Click the Add button to display the JP1 User dialog box.
|
|
![[Figure]](GRAPHICS/ZU061100.GIF)
In this dialog box, specify a JP1 user. Enter the JP1 user name to be registered, and select the Link to the directory server check box. You do not need to enter a password. Make sure that the JP1 user name to be registered is different from the standard user name. You must use lower-case alphanumeric characters to specify a JP1 user name. If you use upper-case characters, they are automatically converted into lower-case characters.
The following table lists the limit on the number of characters that can be specified for the JP1 user name.
|
Item |
Number of bytes |
Prohibited characters |
|---|---|---|
|
JP1 user name |
1 to 31 bytes |
* / \ " ' ^ [ ] { } ( ) : ; | = , + ? < > spaces and tabs |
When you click the OK or Cancel button, the Authentication Server page comes to the front.
The registered JP1 user name appears in the User field.
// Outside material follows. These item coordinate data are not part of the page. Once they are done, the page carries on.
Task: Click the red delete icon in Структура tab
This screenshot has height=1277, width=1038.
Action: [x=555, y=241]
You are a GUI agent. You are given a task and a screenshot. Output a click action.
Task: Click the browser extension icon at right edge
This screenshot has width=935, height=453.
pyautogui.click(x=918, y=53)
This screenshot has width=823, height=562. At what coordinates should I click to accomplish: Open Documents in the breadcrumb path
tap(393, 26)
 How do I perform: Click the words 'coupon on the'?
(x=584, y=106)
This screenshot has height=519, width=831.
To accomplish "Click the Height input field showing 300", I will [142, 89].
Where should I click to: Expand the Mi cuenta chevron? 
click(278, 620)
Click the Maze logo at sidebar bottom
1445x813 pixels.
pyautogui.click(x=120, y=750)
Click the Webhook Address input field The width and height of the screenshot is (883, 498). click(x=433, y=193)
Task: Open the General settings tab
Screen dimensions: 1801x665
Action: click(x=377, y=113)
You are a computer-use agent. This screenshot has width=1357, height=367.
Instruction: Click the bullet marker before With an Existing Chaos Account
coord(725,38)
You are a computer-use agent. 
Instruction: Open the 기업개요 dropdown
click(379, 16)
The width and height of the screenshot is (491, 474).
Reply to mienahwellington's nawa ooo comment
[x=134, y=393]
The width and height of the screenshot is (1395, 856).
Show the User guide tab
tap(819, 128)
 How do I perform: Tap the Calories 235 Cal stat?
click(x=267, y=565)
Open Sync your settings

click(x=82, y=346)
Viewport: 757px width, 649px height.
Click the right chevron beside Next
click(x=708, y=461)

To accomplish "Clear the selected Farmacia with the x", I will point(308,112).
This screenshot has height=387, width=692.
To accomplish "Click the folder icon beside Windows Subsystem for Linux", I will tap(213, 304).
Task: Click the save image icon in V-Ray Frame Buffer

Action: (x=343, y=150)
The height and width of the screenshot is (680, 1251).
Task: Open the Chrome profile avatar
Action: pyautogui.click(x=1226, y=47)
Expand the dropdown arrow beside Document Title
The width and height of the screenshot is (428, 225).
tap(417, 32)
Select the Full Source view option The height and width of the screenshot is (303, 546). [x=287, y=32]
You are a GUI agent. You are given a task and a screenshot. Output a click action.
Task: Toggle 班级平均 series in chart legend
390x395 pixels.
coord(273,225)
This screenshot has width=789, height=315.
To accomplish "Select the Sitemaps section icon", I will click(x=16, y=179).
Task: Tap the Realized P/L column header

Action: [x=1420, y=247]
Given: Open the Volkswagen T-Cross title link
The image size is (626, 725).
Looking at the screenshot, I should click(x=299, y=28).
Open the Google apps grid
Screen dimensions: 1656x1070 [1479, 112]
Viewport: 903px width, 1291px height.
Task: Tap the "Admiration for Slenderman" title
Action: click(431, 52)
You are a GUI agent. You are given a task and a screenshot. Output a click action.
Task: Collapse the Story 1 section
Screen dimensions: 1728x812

For a linked user, DS is displayed in the Linkage field.
To delete a JP1 user name listed in the User field, select the user name and click the Delete button. The selected JP1 user is deleted.
(2) Using commands to set JP1 users
You can use commands to register and delete JP1 users. JP1/Base also supports a command that lists the registered JP1 users. For details on the commands, see 15. Commands.
- Registering a JP1 user:
-
To register a JP1 user on the authentication server, execute the following command:
jbsadduser -ds JP1-user-name
For JP1-user-name, use lower-case characters. Table 8-4 lists the specifiable characters for the JP1 user name.
- Changing the password of a JP1 user:
-
You cannot change the password of a linked user in JP1/Base. Change the password from the directory server.
- Deleting a JP1 user:
-
To delete a registered JP1 user, execute the following command:
jbsrmuser JP1-user-name
- Listing registered JP1 users:
-
To list the registered JP1 users (standard users and linked users), execute the following command:
jbslistuser
To list only the registered linked users, execute the following command:
jbslistuser -ds
(3) Password for a linked user
Passwords for linked users are managed on the directory server, the specifiable characters are the same as those for standard users. The passwords are case-sensitive. The specifiable characters for a password are shown below:
-
Byte string (6 to 32 bytes)
-
Prohibited characters: \ " : and spaces and tabs
If the number of bytes of a password registered on the directory server in not within the predefined range, or a prohibited character is used in the password, user authentication will fail.